Demissões em Massa pode acontecer em Mogi Guaçu nas próximas semanas caso comércio não volte

Sonia Zanuto, presidente da ACIMG (Associação Comercial de Mogi Guaçu) se reuniu com representantes de comércios da cidade juntamente com o superintendente Adenilson J. dos Reis, na última quarta feira (24) para conversas sobre o fechamento do comércio que desde a quarta-feira (24), está com as portas fechadas novamente, por conta da pandemia de Coronavírus, Mogi Guaçu teve um alto número de casos nos últimos dias.

Durante a conversa, os dirigentes das Lojas Cem, Magazine Luiza, Casas Bahia e Magazine Chohfi expuseram a difícil situação pela qual os estabelecimentos têm passado. Um pedido feito por eles é algum tipo de flexibilização para atender situações específicas como recebimento e assinatura de contratos. Em um ambiente em que cliente e estabelecimento possam ter maior comodidade e segurança, não ficando assim suscetíveis a furto ou roubo. Este tipo de sugestão tem sido feita também por outros empresários de vários segmentos.

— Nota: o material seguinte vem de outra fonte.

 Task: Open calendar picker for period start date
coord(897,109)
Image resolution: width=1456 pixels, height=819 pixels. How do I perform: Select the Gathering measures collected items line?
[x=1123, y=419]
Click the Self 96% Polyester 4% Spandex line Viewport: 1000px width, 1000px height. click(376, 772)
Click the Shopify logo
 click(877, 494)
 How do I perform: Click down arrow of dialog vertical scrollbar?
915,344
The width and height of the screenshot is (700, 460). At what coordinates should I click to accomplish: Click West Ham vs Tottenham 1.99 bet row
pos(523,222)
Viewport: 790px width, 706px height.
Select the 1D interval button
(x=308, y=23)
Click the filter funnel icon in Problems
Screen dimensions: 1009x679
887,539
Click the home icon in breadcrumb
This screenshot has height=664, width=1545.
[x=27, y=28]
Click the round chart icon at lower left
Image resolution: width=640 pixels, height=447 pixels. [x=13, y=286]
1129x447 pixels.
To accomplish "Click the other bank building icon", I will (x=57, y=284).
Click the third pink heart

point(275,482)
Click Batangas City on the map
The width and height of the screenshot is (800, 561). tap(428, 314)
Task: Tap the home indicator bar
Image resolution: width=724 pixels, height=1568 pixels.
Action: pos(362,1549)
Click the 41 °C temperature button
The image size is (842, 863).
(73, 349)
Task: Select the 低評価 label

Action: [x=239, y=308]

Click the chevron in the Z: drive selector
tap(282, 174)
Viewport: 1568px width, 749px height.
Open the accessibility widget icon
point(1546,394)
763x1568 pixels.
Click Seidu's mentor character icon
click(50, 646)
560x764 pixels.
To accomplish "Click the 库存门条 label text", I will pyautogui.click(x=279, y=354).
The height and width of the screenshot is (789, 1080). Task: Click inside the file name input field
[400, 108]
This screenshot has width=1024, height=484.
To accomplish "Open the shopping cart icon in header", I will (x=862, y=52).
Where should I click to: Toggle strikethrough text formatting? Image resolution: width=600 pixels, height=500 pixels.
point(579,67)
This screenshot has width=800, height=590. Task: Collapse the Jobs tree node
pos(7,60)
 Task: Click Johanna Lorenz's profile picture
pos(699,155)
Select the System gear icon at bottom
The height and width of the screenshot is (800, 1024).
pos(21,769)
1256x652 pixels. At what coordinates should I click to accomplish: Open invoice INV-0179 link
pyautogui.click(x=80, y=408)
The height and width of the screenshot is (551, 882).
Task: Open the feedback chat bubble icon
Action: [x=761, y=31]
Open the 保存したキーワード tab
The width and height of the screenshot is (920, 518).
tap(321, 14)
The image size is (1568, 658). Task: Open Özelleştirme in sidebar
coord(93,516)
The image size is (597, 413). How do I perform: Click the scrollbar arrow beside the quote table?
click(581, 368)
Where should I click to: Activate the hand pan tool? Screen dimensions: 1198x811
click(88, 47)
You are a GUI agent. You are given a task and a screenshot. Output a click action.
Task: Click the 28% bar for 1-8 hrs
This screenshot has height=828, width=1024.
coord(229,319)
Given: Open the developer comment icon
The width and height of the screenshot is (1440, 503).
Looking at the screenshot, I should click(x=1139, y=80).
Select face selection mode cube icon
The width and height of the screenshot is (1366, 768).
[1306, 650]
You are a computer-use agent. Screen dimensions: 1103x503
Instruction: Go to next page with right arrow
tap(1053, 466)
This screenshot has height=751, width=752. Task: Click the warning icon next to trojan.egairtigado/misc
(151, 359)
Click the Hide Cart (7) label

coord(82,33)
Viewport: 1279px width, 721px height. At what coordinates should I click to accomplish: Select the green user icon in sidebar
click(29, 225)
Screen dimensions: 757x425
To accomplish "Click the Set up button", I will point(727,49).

Um dos pontos colocado na reunião foi a situação de funcionários que já tiraram férias e já participam dos programas do governo, sendo assim não havendo mais caminhos para escolher. Se permanecer o mesmo cenário, demissões nas próximas semanas podem começar a acontecer, as empresas já não conseguem manter o mesmo faturamento.

“Nós estamos aqui para pedir uma ajuda no diálogo com o poder público, para que saibam como o cotidiano está difícil. Gostaríamos que entendessem a realidade, já fizemos tudo o que podíamos. Queremos evitar desemprego. Pedimos que analisem de forma mais flexível, que observem a nossa realidade”, comenta Gustavo Henrique, gerente da Lojas Cem.

A ACIMG por meio de sua assessoria de Imprensa, se posicionou.

“A Associação manifesta-se contrária às medidas de fechamento dos comércios não essenciais até o dia 30 de junho. Esperamos que o poder público não tome a atitude de prorrogar o fechamento, visto que o comércio já foi prejudicado em sete dias na adoção do Plano São Paulo, quando a cidade foi inserida na fase 2, que permitia a abertura das atividades não essenciais a partir do dia 01 de junho. Mas o poder público autorizou esta reabertura apenas a partir do dia 08. Não é justo colocar na conta dos empresários, a responsabilidade pelo aumento no número de casos. O comércio guaçuano já vem sofrendo desde o mês de março com este fechamento e a curva de contágio não se estabilizou. Várias empresas e empregos já foram sacrificados e muitos ainda serão, caso as atividades comerciais não retornem. Entendemos que deve haver um esforço conjunto entre população, empresários e poder público, uma campanha de conscientização mais ativa e efetiva no sentido de que as pessoas saiam de casa, seja para compras no comércio essencial ou não essencial de forma consciente, prudente e segura”.